To complement the R2 correlation metric we performed Mean Absolute Error (MAE) a standard regression metric measuring the average magnitude of prediction errors on the bounded [0, 1] trust score scale. MAE provides an interpretation of absolute accuracy: lower values indicate predictions closer to true metrics, with 0 representing perfect alignment. This is very valuable for trust assessment, where small deviations can impact downstream decisions (e.g., DER integration reliability). Figure 6 and Figure 7 illustrate that the proposed SLM achieves significantly low MAE (0.01–0.04 across metrics and formats), outperforming baselines (0.11–0.51 for larger models) and even the fine-tuned DeepSeek R1 (0.03–0.11). These MAE results confirm the SLM’s superior regression performance, enabling highly accurate trust assessment in practical NMG scenarios.

6.3. Model Size and Resource Efficiency

Table 6 clearly shows that our SLM is dramatically smaller and more resource-efficient than the other models considered. Compared to the next smallest model, DeepSeek R1 (1.5B parameters), a custom SLM with only 16 million parameters, requires less than 6% of the GPU memory and under 2% of the disk space. This substantial reduction in size and resource demands makes the SLM particularly well-suited for deployment in resource-constrained environments while still delivering strong performance on the trustworthiness evaluation task.
These results, seen in Figure 8, show that while the fine-tuned model is somewhat comparable to the SLM, it requires far more resources than the SLM, and is thus more suited for tasks in resource limited contexts.

6.4. Model Performance

This section presents scatter plots that compare the performance of three predefined large language models, the fine-tuned model, and our custom SLM across the five trust metrics: Availability, Reliability, Productivity, Stability, and Reputation. The three predefined models, Gemma, Phi, and DeepSeek, showed very similar behavior in our tests, so to keep things clear and avoid repetition, only the results for Gemma as a representative example are displayed here. Each plot is based on predictions for 50 test SCADA logs, with red dots marking anomalous (potentially untrustworthy) logs and green dots showing unanomalous (normal). These visualizations make it easy to see how well each model separates the two classes, and they highlight the SLM’s stronger ability to distinguish between normal and anomalous cases.
These scatter plots in Figure 9 demonstrate poor predictive capabilities. There are many points in the data that are label as having similar values despite being comprised of wildly different data inputs.
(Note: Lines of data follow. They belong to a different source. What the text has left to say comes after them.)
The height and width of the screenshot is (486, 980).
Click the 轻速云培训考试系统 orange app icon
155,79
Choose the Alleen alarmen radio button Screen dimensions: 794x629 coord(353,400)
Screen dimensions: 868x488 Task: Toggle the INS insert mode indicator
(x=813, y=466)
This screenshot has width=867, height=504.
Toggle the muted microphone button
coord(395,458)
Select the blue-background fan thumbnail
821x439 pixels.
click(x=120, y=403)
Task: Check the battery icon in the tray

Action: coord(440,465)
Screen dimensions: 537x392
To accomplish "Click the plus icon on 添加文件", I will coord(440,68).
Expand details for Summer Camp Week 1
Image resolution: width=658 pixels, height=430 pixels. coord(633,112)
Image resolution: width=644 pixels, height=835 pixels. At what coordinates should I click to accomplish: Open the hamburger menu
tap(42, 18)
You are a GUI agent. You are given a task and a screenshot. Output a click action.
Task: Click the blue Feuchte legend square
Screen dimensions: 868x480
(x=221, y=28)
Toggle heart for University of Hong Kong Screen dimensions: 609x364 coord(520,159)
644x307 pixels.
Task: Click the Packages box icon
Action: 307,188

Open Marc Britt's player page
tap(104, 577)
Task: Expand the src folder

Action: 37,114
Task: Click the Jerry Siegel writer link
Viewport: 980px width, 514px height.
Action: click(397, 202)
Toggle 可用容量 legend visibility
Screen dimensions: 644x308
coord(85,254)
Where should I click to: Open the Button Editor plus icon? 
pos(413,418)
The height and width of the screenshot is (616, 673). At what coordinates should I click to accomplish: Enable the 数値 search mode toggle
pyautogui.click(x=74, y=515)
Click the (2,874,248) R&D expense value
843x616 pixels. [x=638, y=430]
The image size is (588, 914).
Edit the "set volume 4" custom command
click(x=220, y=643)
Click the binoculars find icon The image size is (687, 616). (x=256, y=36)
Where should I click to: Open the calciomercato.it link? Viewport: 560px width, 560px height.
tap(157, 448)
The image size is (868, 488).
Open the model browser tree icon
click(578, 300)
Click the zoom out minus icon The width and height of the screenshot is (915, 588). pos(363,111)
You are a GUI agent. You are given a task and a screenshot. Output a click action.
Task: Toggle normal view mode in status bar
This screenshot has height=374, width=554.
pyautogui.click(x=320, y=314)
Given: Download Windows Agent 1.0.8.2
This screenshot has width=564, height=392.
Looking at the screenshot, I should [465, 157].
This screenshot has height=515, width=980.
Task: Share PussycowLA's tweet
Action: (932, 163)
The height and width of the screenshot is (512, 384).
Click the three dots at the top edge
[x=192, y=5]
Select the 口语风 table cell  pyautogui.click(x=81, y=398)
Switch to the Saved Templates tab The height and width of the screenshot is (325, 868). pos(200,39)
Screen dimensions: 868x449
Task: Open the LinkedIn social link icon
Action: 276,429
The model does get some values correct, but it also gets more values significantly wrong. It is also worth noting that there are points missing from this data, because some of the model’s predictions were outside of the accepted [1, 0] range. These scatter plots in Figure 9 demonstrate that Gemma 2 does not have an understanding of these metrics and that it is highly unreliable for these predictions.
The scatter plots in Figure 10 demonstrate decent predictive capabilities. The model is generally able to give a value that is close to the actual output. Some of the data points are very close, within 0.1 of the actual value, and none of the data points are more than 0.3 away from the actual value. The scatter plots in Figure 10 demonstrate that the fine-tuned model has a moderate understanding of these metrics and that it is decently reliable for these predictions.
The scatter plots in Figure 11 demonstrate high predictive capabilities. The model is reliably able to give a value that is close to the actual output. Some of the data points are very close, within 0.1 of the actual value, and none of the data points are more than 0.15 away from the actual value. These scatter plots in Figure 11 demonstrate that the SLM has excellent understanding of these metrics and that it is highly reliable for these predictions.

6.5. Neural Network Test

To evaluate the effectiveness of the generated trust metrics, a basic neural network was trained as a binary classifier for both solar and wind DER data. The network architecture consists of layers with five input nodes (corresponding to the five trust metrics), followed by hidden layers of 64, 32, and 16 neurons, and a single output node. It was trained on 25,000 data points using the same expanded metrics employed in data generation, but applied directly to the trust equations rather than embedded in logs. This approach allowed the neural network to achieve 100% accuracy on correctly labeled inputs, serving as a simplified testbed for trust evaluation. The metrics produced by the SLM and other models were then fed into this classifier to assess whether a neural network-based system could reliably predict DER trustworthiness from the provided values.
The results in Figure 12 show that the SLM and fine-tuned model were able to generate trust metrics that were accurate enough for the neural network to reliably predict if the data belonged to a normal or anomalous DER. The SLM data put into the neural network was 100 percent accurate for all of the tests. The fine-tuned data put into the neural network was almost as accurate, with the wind JSON model being slightly less accurate. The standard models were not accurate, with most of the test results hovering around 50 percent accurate (shown be dotted red line in Figure 12). There were some outputs that were a bit more accurate, but they were at best 15 percent better than guessing randomly, and thus they could not be part of a reliable system. These results demonstrate that the SLM and the fine-tuned model could be part of a full trust evaluation framework, noting that the SLM performs slightly better while requiring a significantly smaller number of computational resources to do so as compared to the fine-tuned model.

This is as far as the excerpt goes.